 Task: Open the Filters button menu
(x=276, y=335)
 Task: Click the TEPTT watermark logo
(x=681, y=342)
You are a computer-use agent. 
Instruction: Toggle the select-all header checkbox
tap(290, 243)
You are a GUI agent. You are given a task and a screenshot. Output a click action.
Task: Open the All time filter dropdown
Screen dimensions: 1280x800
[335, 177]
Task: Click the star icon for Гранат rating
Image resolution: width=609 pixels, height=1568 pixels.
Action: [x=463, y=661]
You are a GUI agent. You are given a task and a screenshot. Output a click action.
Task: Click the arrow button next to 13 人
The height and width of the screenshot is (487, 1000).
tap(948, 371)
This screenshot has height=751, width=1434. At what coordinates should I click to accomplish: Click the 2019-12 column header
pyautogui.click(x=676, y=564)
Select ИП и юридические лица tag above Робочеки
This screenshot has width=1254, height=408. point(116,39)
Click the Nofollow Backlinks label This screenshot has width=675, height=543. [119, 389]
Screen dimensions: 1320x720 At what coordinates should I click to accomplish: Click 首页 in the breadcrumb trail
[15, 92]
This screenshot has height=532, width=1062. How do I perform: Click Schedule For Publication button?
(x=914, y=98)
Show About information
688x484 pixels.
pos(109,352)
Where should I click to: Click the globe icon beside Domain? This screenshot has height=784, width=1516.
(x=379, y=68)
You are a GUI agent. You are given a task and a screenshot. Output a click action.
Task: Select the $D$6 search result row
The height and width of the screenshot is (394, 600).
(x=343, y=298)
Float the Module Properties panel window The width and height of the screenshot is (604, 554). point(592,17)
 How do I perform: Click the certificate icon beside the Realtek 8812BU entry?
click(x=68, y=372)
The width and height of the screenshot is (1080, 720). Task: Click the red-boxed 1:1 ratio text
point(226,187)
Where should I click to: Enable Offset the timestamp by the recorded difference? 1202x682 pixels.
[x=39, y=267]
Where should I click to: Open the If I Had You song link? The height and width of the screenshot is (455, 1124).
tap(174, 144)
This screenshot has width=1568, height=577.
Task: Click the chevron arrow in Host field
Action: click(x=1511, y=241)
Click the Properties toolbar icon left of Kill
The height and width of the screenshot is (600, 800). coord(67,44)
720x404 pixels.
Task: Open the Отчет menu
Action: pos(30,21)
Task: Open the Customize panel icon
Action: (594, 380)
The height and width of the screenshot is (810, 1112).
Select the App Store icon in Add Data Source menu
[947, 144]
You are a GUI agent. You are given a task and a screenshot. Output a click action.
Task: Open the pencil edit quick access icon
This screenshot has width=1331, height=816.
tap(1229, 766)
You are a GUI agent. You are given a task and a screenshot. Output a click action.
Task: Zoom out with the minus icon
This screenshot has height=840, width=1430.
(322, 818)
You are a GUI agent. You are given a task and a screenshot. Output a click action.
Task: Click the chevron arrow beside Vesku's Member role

■ Task brief ■
Reproduce exactly, and with no other material, the lines between those holding "You are a computer-use agent." and "Float the Module", inclusive.

■ Written response ■
You are a computer-use agent. 
Instruction: Toggle the select-all header checkbox
tap(290, 243)
You are a GUI agent. You are given a task and a screenshot. Output a click action.
Task: Open the All time filter dropdown
Screen dimensions: 1280x800
[335, 177]
Task: Click the star icon for Гранат rating
Image resolution: width=609 pixels, height=1568 pixels.
Action: [x=463, y=661]
You are a GUI agent. You are given a task and a screenshot. Output a click action.
Task: Click the arrow button next to 13 人
The height and width of the screenshot is (487, 1000).
tap(948, 371)
This screenshot has height=751, width=1434. At what coordinates should I click to accomplish: Click the 2019-12 column header
pyautogui.click(x=676, y=564)
Select ИП и юридические лица tag above Робочеки
This screenshot has width=1254, height=408. point(116,39)
Click the Nofollow Backlinks label This screenshot has width=675, height=543. [119, 389]
Screen dimensions: 1320x720 At what coordinates should I click to accomplish: Click 首页 in the breadcrumb trail
[15, 92]
This screenshot has height=532, width=1062. How do I perform: Click Schedule For Publication button?
(x=914, y=98)
Show About information
688x484 pixels.
pos(109,352)
Where should I click to: Click the globe icon beside Domain? This screenshot has height=784, width=1516.
(x=379, y=68)
You are a GUI agent. You are given a task and a screenshot. Output a click action.
Task: Select the $D$6 search result row
The height and width of the screenshot is (394, 600).
(x=343, y=298)
Float the Module Properties panel window The width and height of the screenshot is (604, 554). point(592,17)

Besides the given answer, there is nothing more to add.